WHAT TO WORK ON:
Every line below should be copied exactly; drop the pictures.

(Saved entries)
|---|

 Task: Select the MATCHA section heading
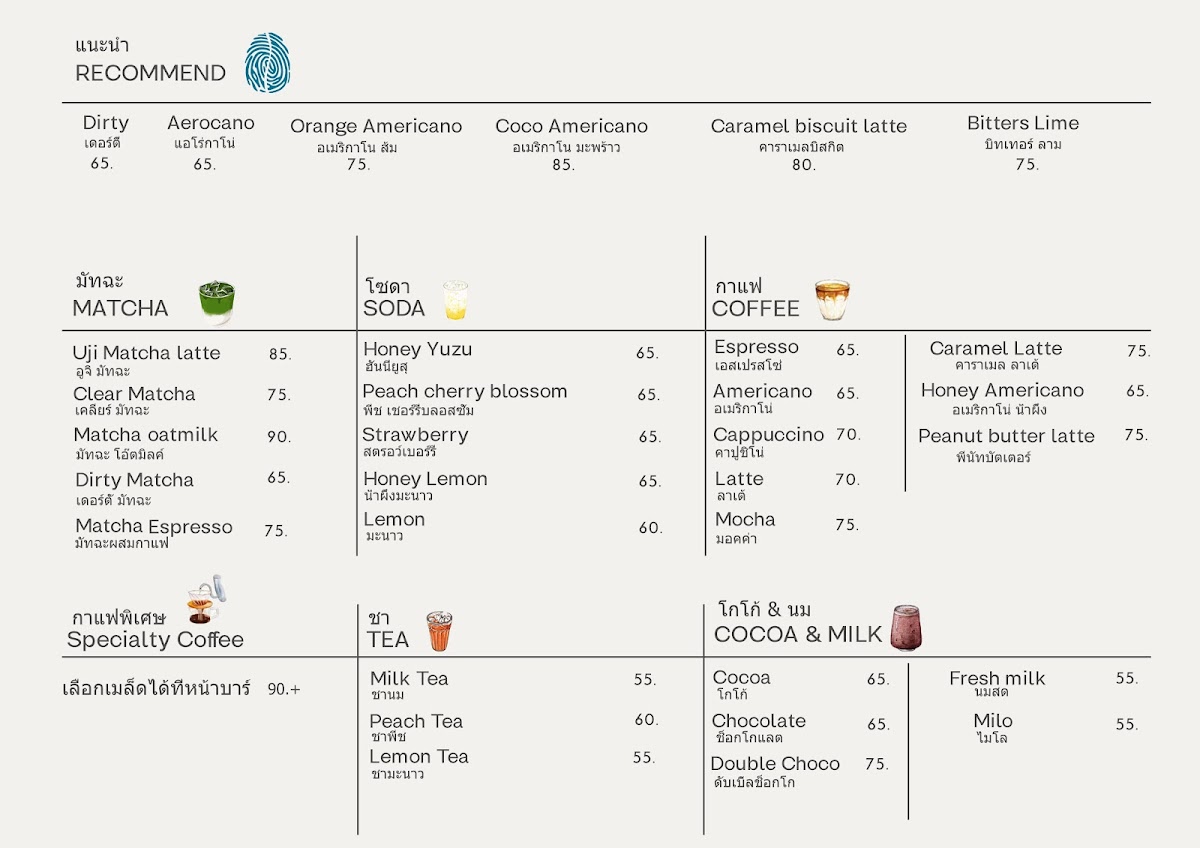point(120,308)
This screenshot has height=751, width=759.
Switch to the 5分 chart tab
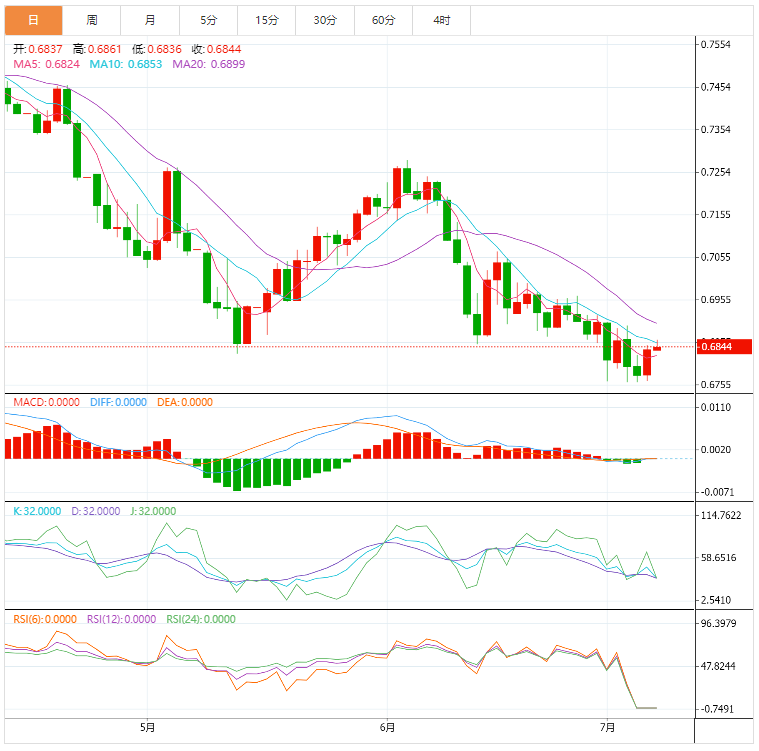208,20
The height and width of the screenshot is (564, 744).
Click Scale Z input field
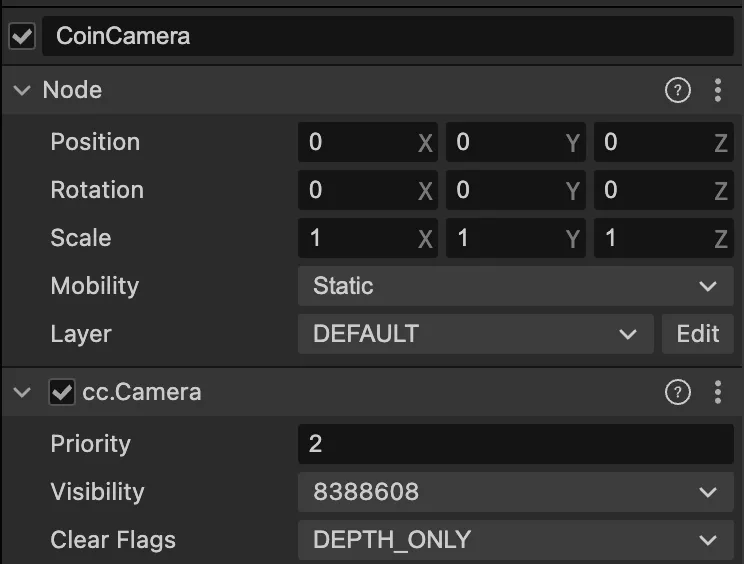tap(652, 238)
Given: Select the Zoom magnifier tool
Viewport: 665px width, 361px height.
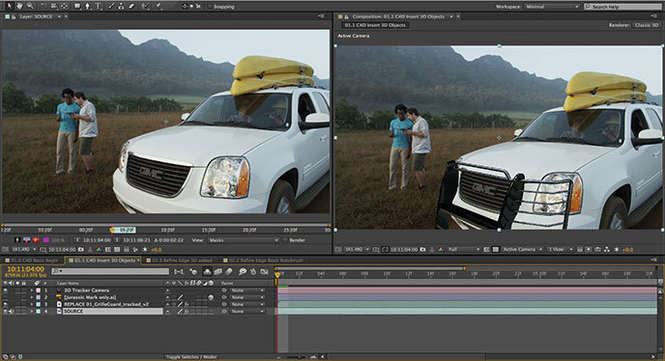Looking at the screenshot, I should tap(30, 6).
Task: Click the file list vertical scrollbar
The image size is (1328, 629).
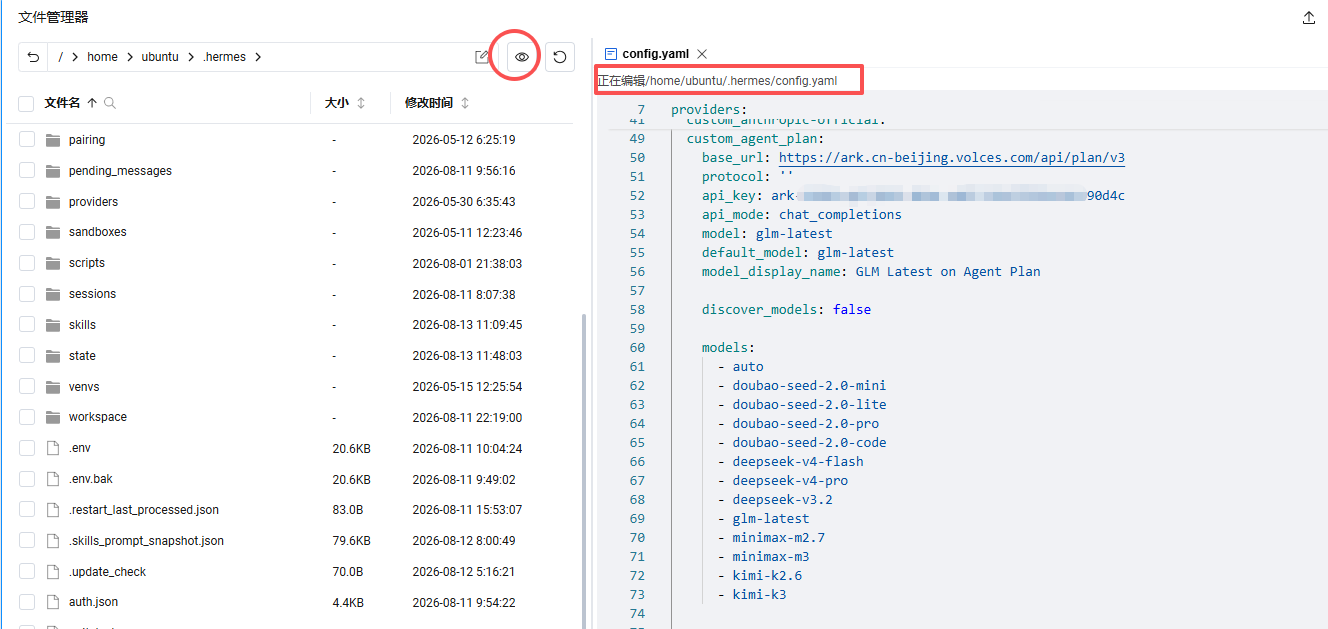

|---|

OUTPUT:
 Task: Select the MATCHA section heading
point(120,308)
This screenshot has height=751, width=759.
Switch to the 5分 chart tab
208,20
The height and width of the screenshot is (564, 744).
Click Scale Z input field
tap(652, 238)
Given: Select the Zoom magnifier tool
Viewport: 665px width, 361px height.
Looking at the screenshot, I should tap(30, 6).
Task: Click the file list vertical scrollbar
The image size is (1328, 629).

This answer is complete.